### Exercise instructions
Every line holding "dimensions" should be copied from the records below.

### Records supplied
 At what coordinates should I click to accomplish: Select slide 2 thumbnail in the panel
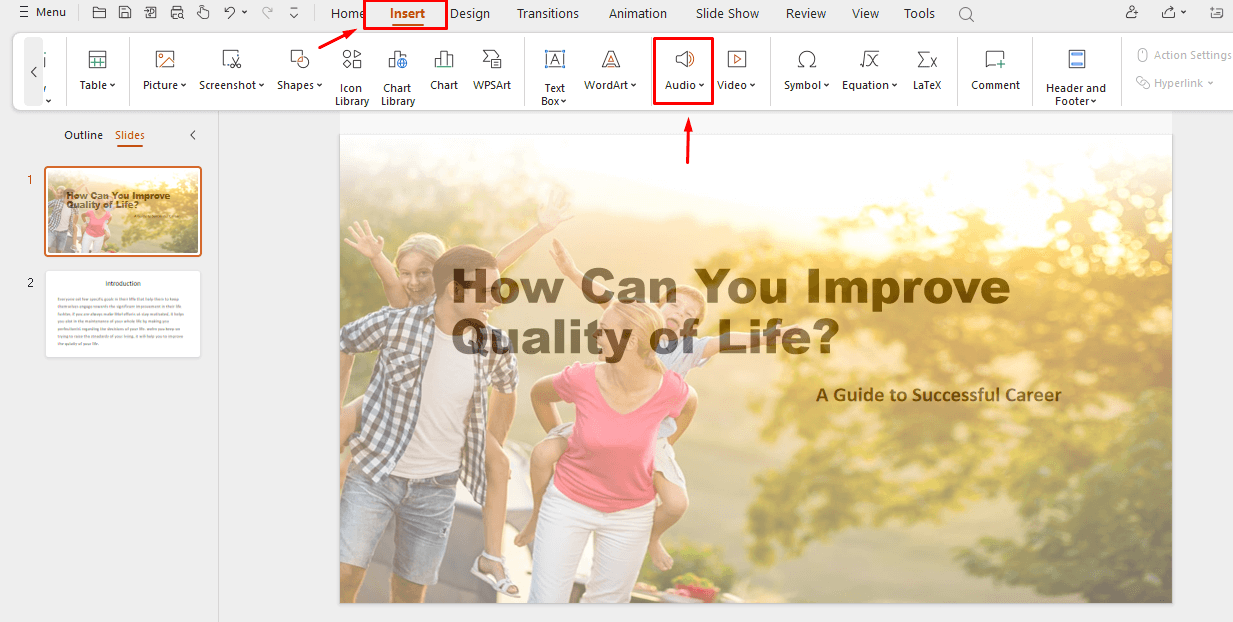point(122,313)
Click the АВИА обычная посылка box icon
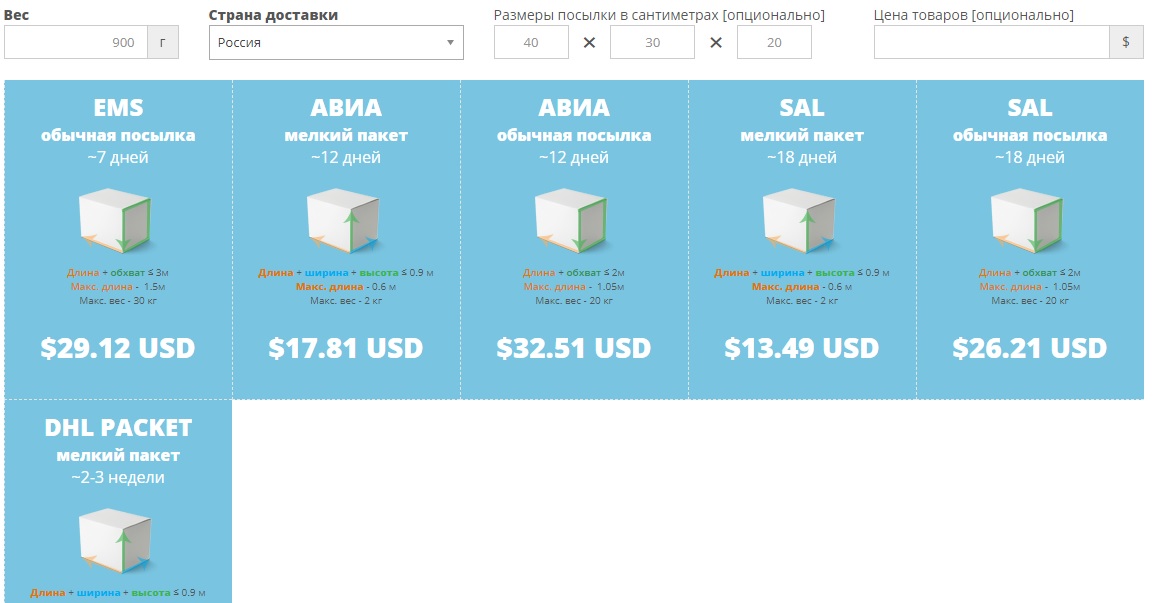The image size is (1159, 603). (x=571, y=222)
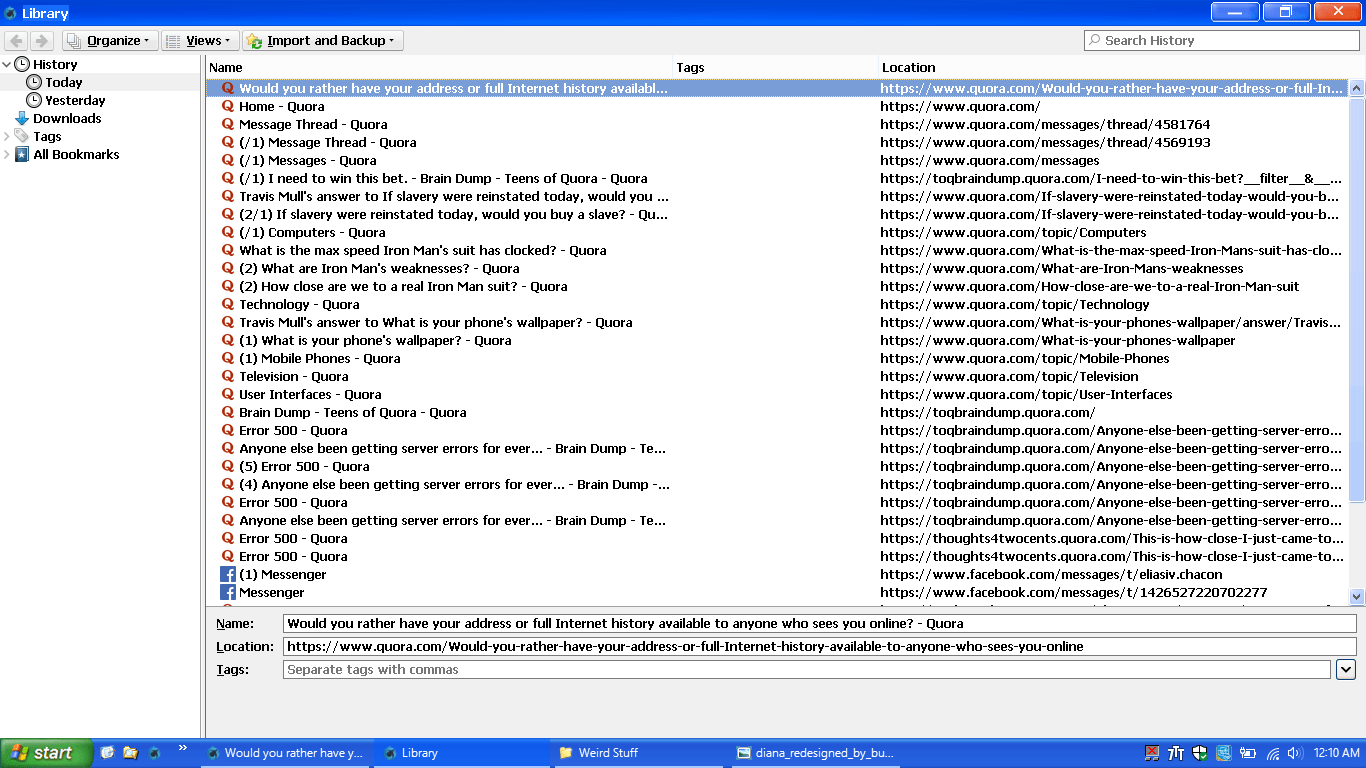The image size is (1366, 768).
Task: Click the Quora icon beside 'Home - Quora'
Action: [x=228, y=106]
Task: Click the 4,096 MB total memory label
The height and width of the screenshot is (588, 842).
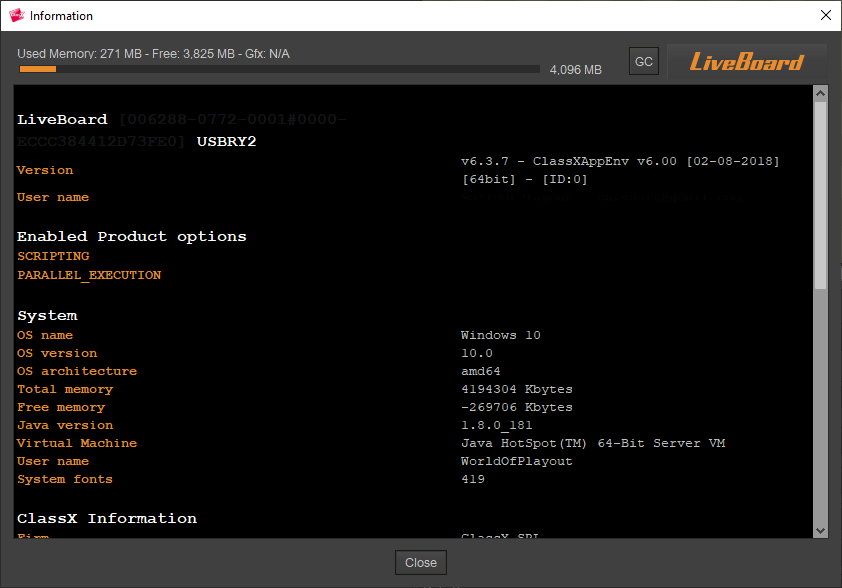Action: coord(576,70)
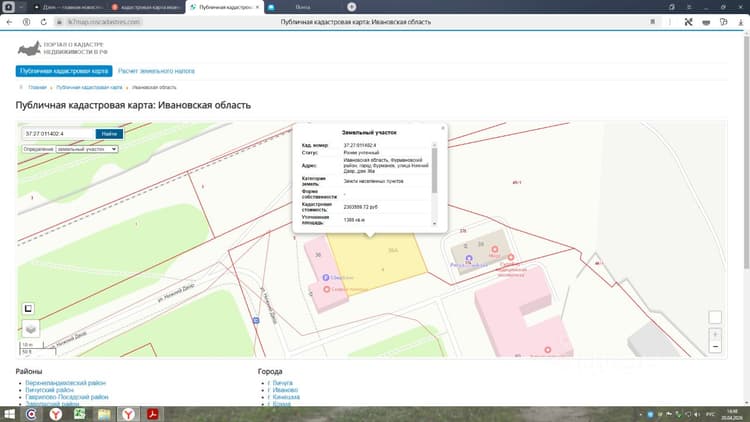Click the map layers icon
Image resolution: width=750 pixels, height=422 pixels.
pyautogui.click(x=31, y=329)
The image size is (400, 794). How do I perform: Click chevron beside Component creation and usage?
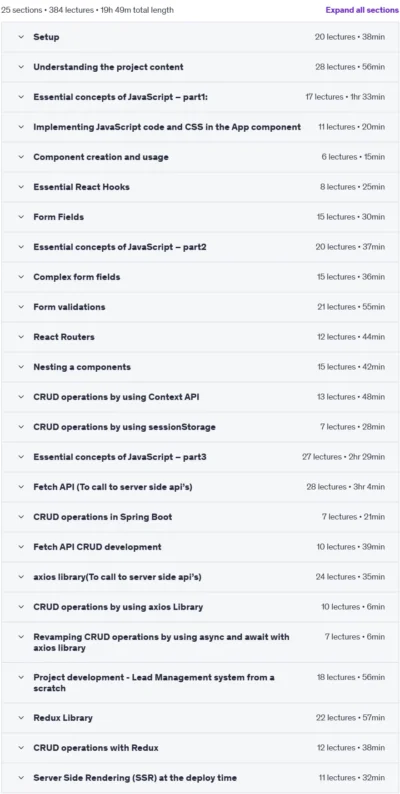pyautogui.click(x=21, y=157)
==
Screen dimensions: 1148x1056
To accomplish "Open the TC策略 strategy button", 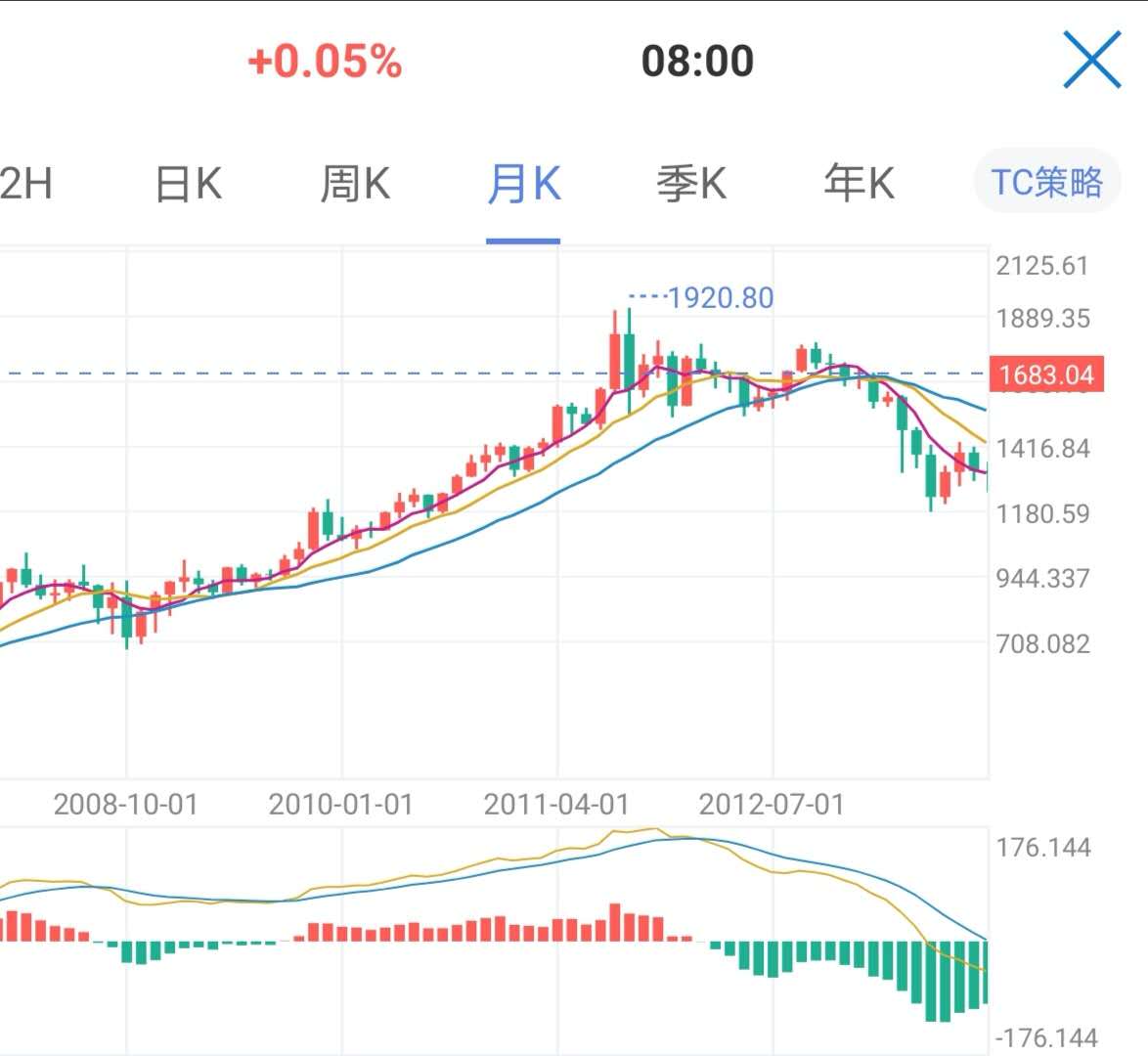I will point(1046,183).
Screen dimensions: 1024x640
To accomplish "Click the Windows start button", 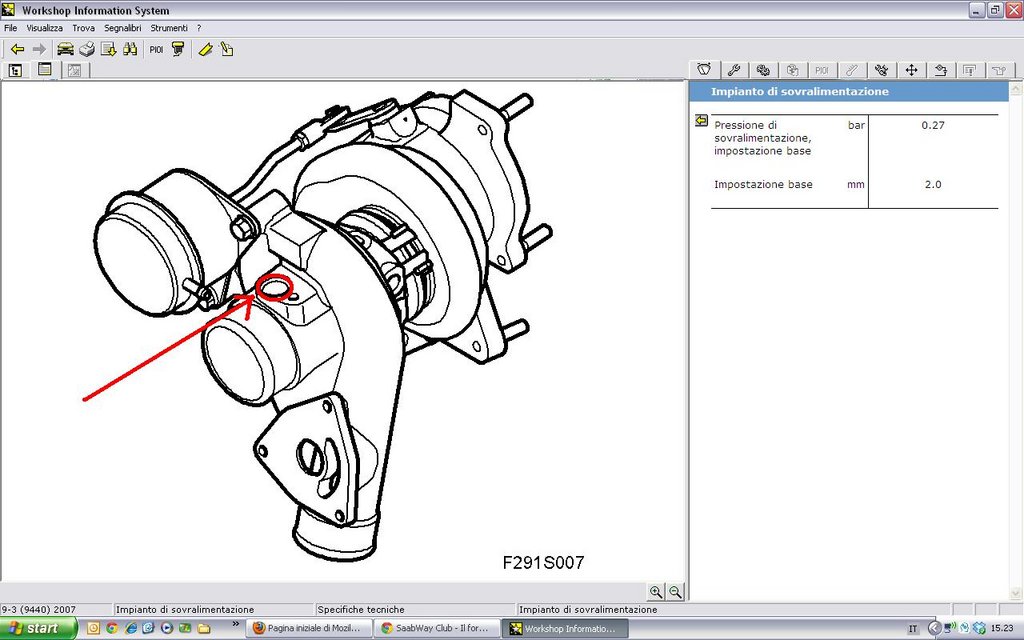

### Solution to this exercise
Screen dimensions: 1148x1056
Screen dimensions: 1024x640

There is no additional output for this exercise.